You can tell by the way they write that not only do they believe in everything they have written, every word has come directly from their heart. Yet, in spite of their passionate beliefs, you know they have an open mind and would be willing to listen to someone with a convincing argument on the other side. They know opinions should not be shaped by beliefs alone, but need to be substantiated by facts. Otherwise you are left with nothing but a knee-jerk, emotional response that borders on the fanatical.
It doesn't hurt if you agree with the opinions they are expressing in the first place, as admittedly a great deal of the comfort you derive from their writing is seeing the things you believe in being articulated rationally. It's one thing to find them on the op-editorial page of a newspaper, but another thing altogether to find them within the pages of a well-written novel. They're aren't very many people out there who can write a book and make the story be about moral and political choices without it becoming polemic and tedious, but Spider Robinson is one of them.

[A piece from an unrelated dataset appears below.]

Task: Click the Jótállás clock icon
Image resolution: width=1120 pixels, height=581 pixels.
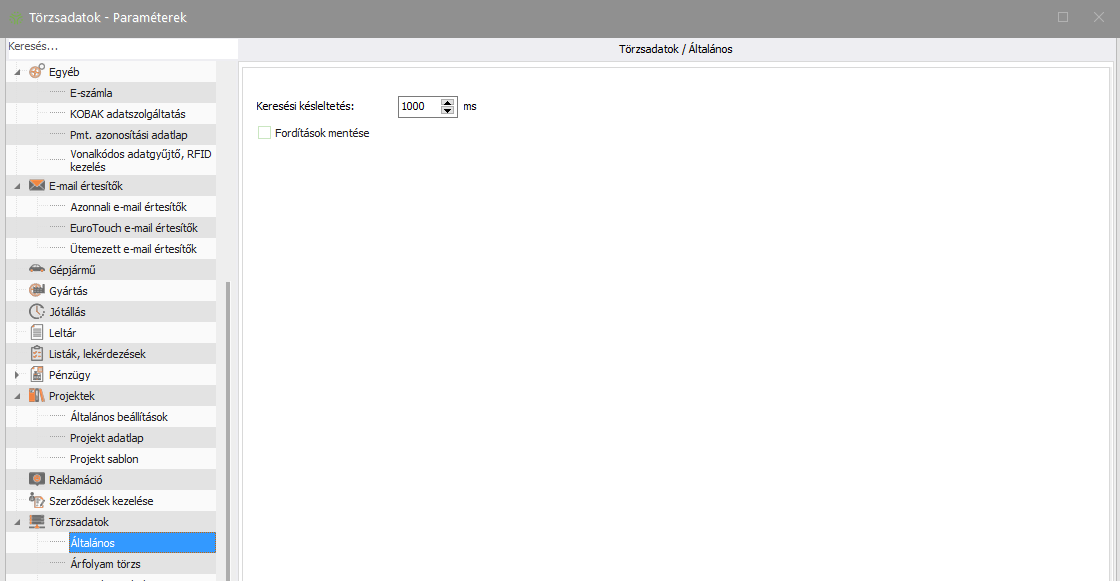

Spider is your atypical aging hippie in some ways (many years ago he even wrote a story about Paul McCartney figuring out a way of bringing John Lennon back to life, because the music just hadn't been as good without him). He lives in British Columbia on Canada's west coast, and his writing continues to espouse the hope that Robert Kennedy and Martin Luther King, Jr. instilled in some members of his generation. Whether the story is set in a bar on a distant planet peopled with beings from all over the galaxy, or in the more familiar territory of present day Earth, his books are populated by people who believe in the potential of a better world.
This continues to hold true for his most recent release, Very Hard Choices, published by Simon & Schuster Canada. Set in contemporary British Columbia, the book sets us down into the life of aging hippie and newspaper columnist, Russell Walker. After his wife had died from cancer, Russell just wanted to hide out from the world, but events had conspired against him.